Teman diskusi saya dua tahun terakhir itu mengingatkan saya (melalui ingatan saya akan percakapan dengannya) mengenai pentingnya Negara hadir dalam berbagai liku kehidupan masyarakat pada umumnya, dan pada fakir miskin dan anak-anak terlantar pada khususnya. Pasal 34 ayat (1) Undang-Undang Dasar 1945 menegaskan itu.
Fakir miskin dan anak-anak terlantar dipelihara oleh Negara
Telepas dari perdebatan soal arti “dipelihara”—yang
seringkali dikonotasikan dengan “mengusahakan tetap ada/mempertahankan
keawetannya” atau malah “merawat agar jumlahnya berkembang”—ada satu kesimpulan yang boleh saya ambil: bicara soal Negara, berarti juga bicara soal memelihara, merawat, mendidik, dan menyayangi anak-anak terlantar, berarti juga bicara soal keluarga.
Bicara soal #papamintasaham, kita juga bicara soal Negara, kita juga bicara soal keluarga.
Saya tidak mau membahas persoalan tetek bengek persoalan perpanjangan kontrak F***port dan lainnya, hanya saja saya merasa hari ini sudah diingatkan:
Negara bukan hanya sosok yang ketika kita berbicara mengenainya, kita berbicara persoalan politik, persoalan pembangunan ekonomi dan pengolahan sumber daya alam, ataupun persoalan konflik sosial dengan dingin.
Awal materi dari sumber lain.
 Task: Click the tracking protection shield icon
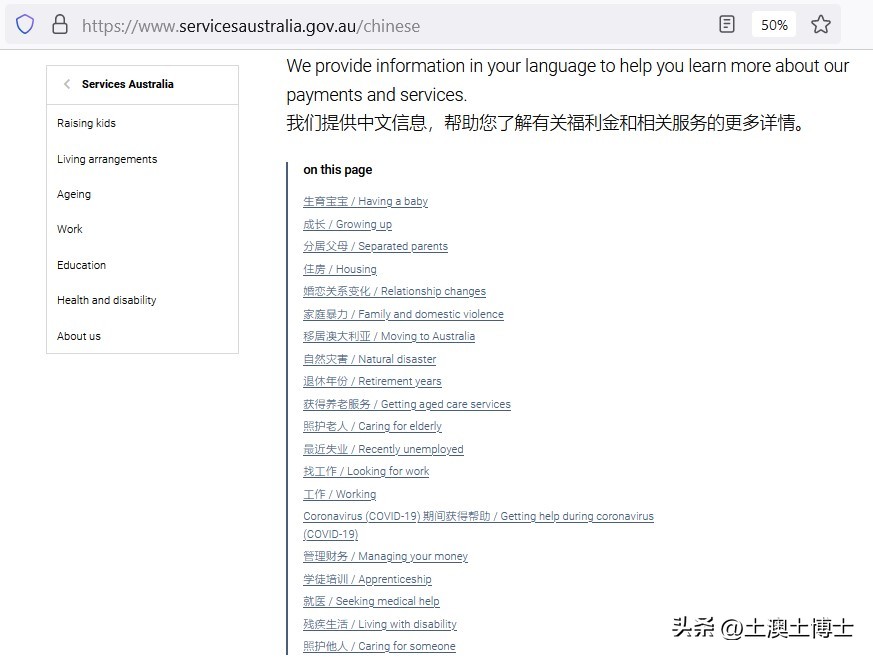(x=24, y=24)
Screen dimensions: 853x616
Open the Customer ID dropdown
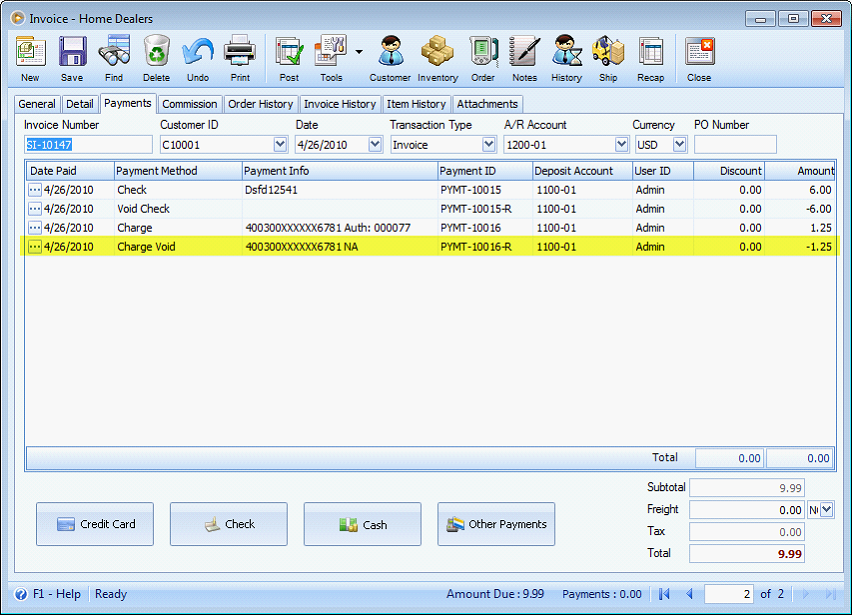click(x=280, y=145)

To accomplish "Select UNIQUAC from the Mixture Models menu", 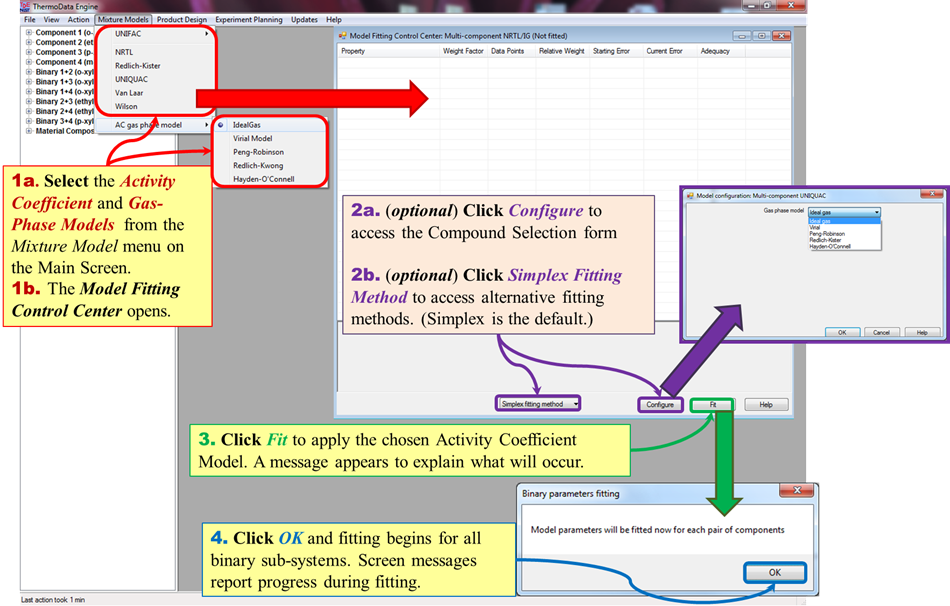I will tap(131, 78).
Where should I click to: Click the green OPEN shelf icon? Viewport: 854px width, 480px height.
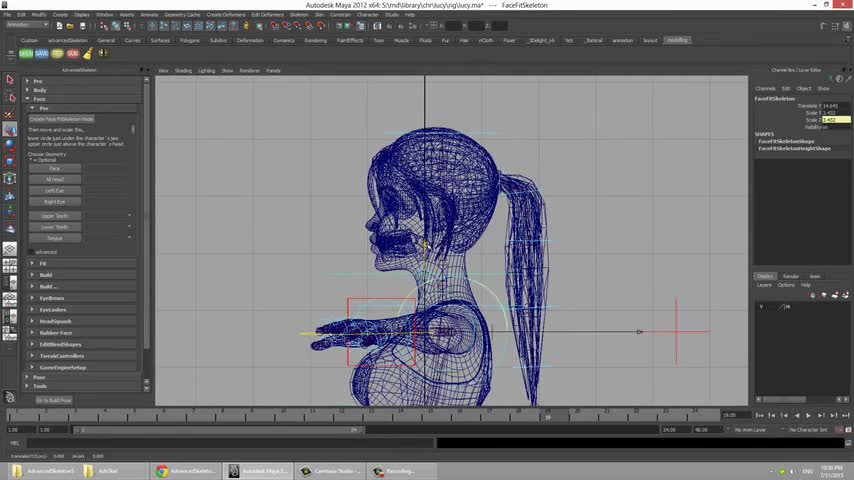[26, 53]

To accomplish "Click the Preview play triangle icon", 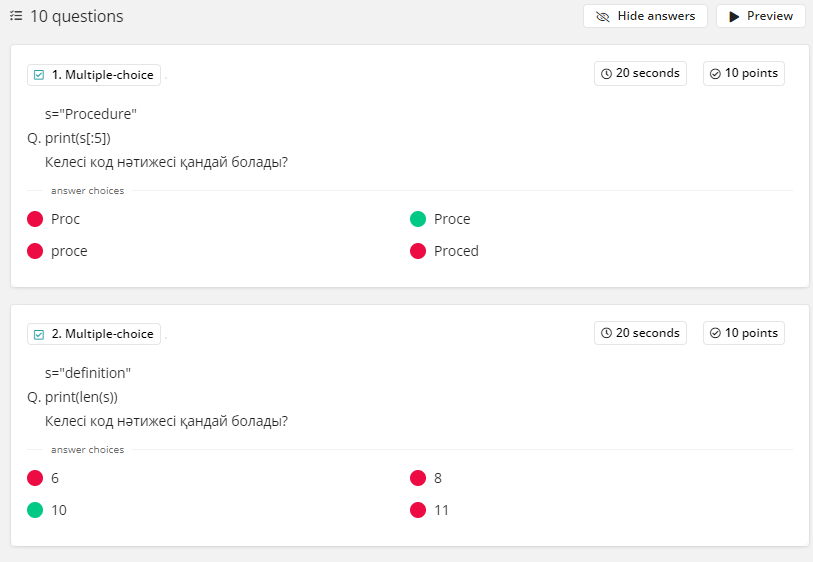I will coord(734,16).
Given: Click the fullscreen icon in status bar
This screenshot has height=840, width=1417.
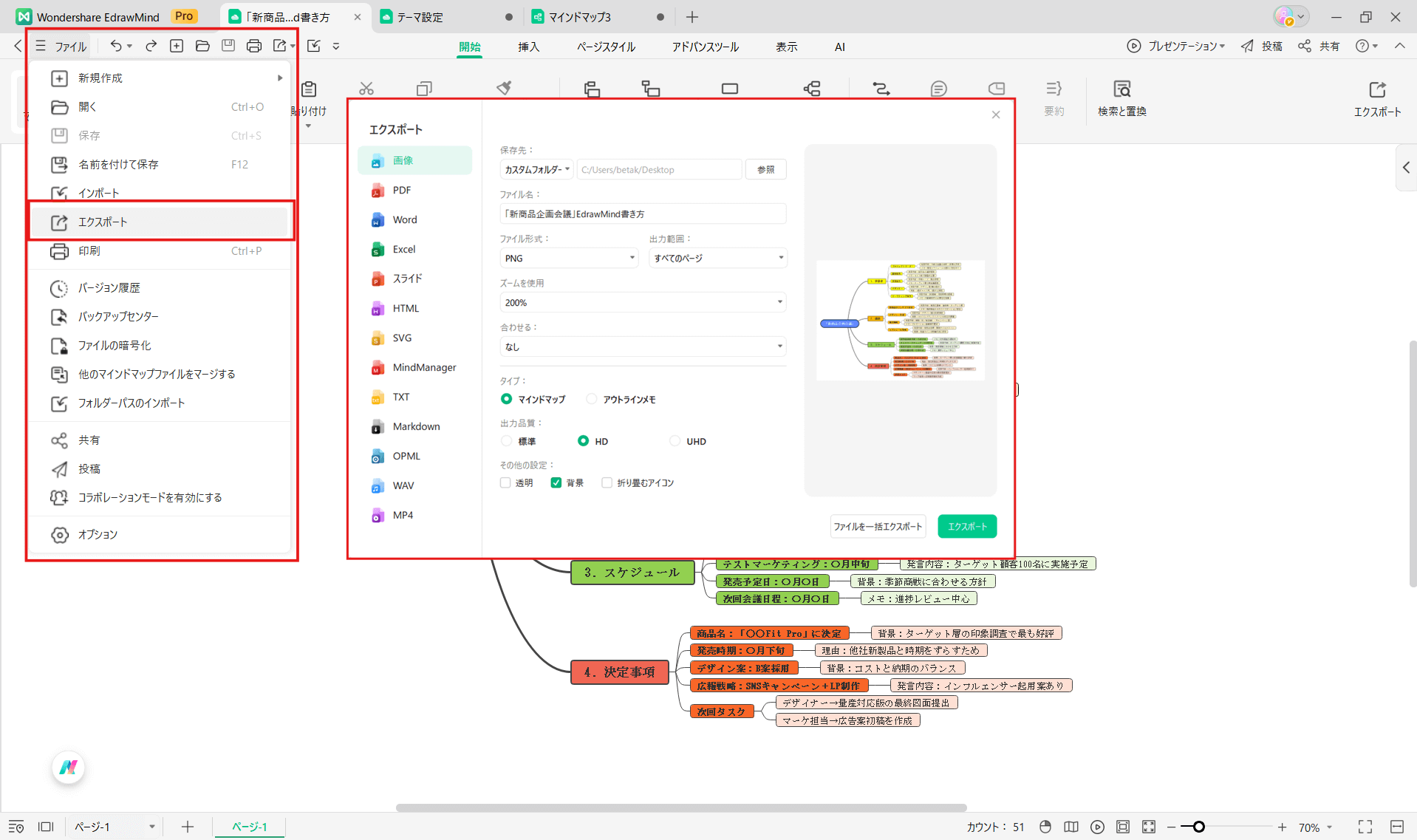Looking at the screenshot, I should click(1365, 827).

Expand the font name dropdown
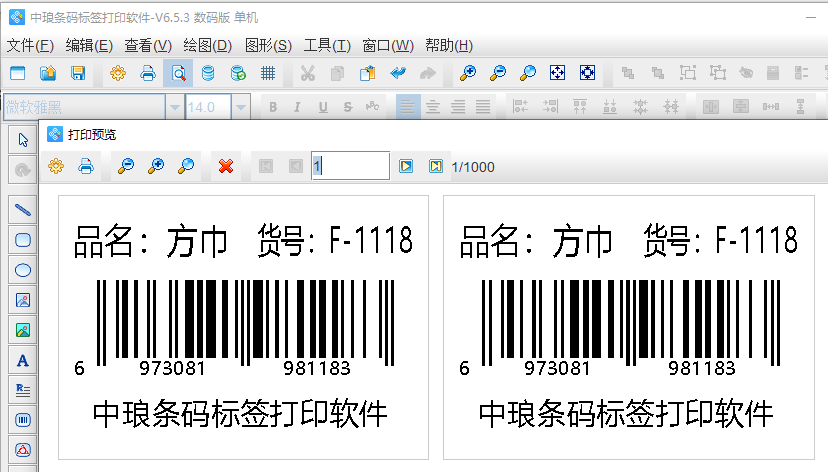175,107
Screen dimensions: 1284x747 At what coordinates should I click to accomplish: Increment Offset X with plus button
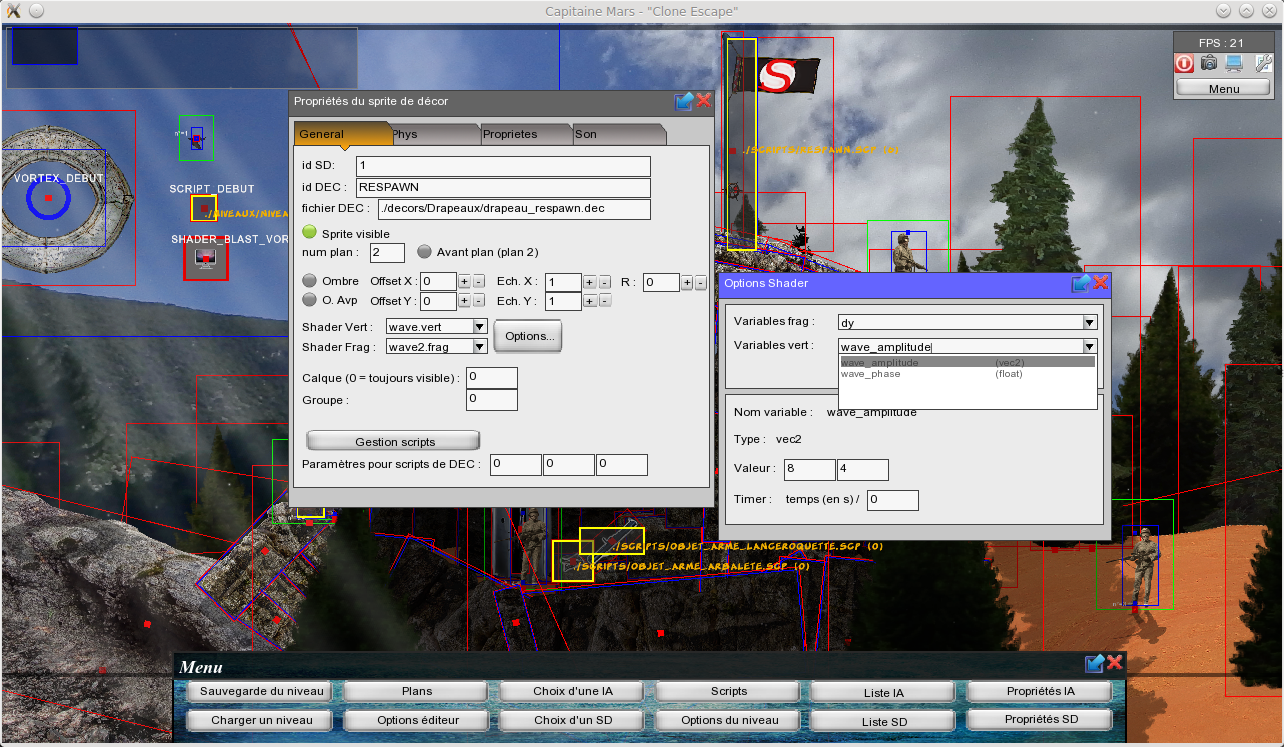[464, 282]

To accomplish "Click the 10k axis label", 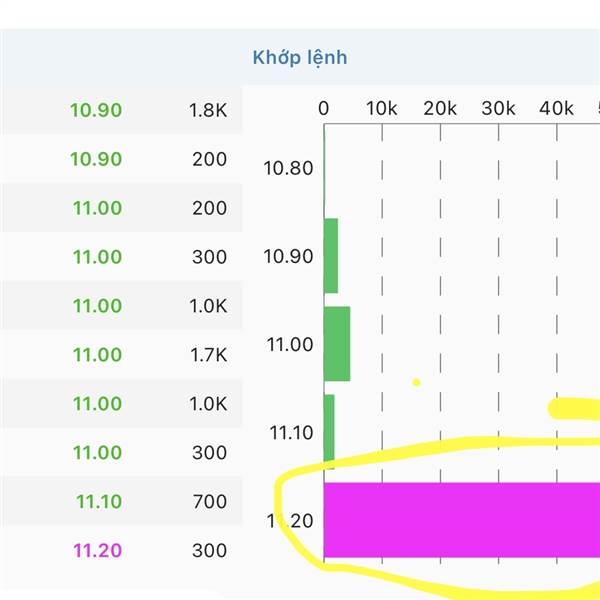I will point(382,109).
Lebih dari itu (ketika kita berbicara mengenainya) kita perlu hangat berbicara bagaimana menjadi orangtua yang mengasihi anak-anaknya, menjadi anak yang menghormati orangtuanya, juga saudara yang menjadi tempat bercerita dan bercengkrama.
Negara bukan hanya sebuah organisasi dimana kita sibuk dengan kekuasaan, namun jugalah sebuah tanda kasih yang harus terus menjangkau kepada semua orang, terlebih yang pada yang terpinggirkan dan belum terperhatikan."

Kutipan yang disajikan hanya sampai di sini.